Trail-of-Broken-Wings_300dpiTrail of Broken Wings by Sejal Badani is an emotionally powerful book that portrays the effects of domestic abuse on a family throughout their lives.  It is an extremely well written book and despite the subject matter this is a book well worth reading.  You always think you know people but a family can look perfect on the outside and yet the inside is completely broken.  It’s a vicious cycle that destroys lives.

Sonya hasn’t been home in years and probably still wouldn’t be if not for her father being in a coma.  Sonya, a photographer, has been traveling the world and  living her life as she wishes.  It’s not as if she really cares what happens to her father having spent years living with his abuse as did her sister Marin.  Only one sister seemed to be his favorite and escape the abuse and that was Trish.  And in the background always was their mother Ranee who never lifted a finger to stop the abuse that she, along with her children, suffered.  Of course the abuser always has an excuse for his actions and in Brent’s case, having immigrated to America to give his family a better life, failed under the pressure of not fitting in and took it out on his family.

= Task to complete =
Carry on writing the review of Trail of Broken Wings, starting right after its last sentence.

= Collected material =
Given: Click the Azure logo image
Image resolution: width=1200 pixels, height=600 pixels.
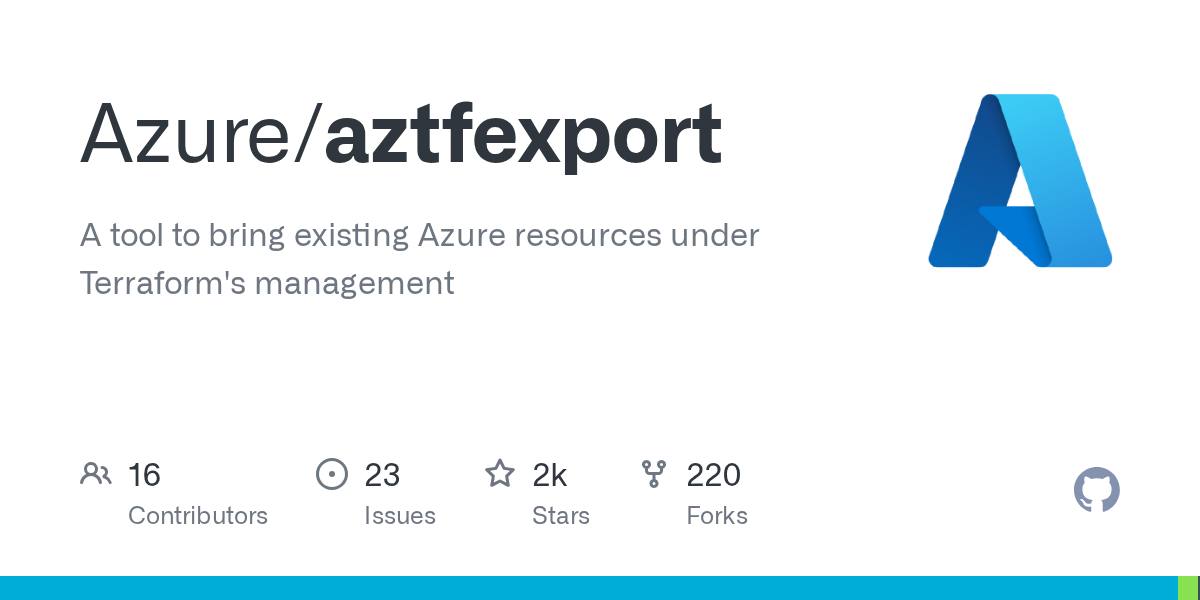Looking at the screenshot, I should click(x=1020, y=180).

= Result for this task =
With Sonya home and the women all sitting with their father they find their memories of the past rushing to the surface.  None of them have gotten past the horrific violence they suffered at his hands and it’s invaded their lives.  Sonya doesn’t seem capable of having a relationship in her adult life, Marin feels she has to control everything in her family to the point of alienating both her daughter and her husband, and Trish is bent on destroying her marriage.  Even more disturbing both Ranee and her daughter Trish are harboring a secret that has the power to destroy them all.  As Brent’s condition worsens all of them have their own private thoughts on whether they want this man to live or die and in doing so – in bringing the past into the present – they might all be able to finally move on from the horrors of their past and look to the future.

I could not stop listening to this book.  It’s one of those books that even though the subject matter is disturbing you are still drawn into it.  The author really lets you get to know her characters so you become emotionally involved with them and the audiobook makes this story all the more real.  It is narrated by Karen Peakes who does a fabulous job of bringing all the emotion to this book that it deserves.  I highly recommend Trail of Broken Wings.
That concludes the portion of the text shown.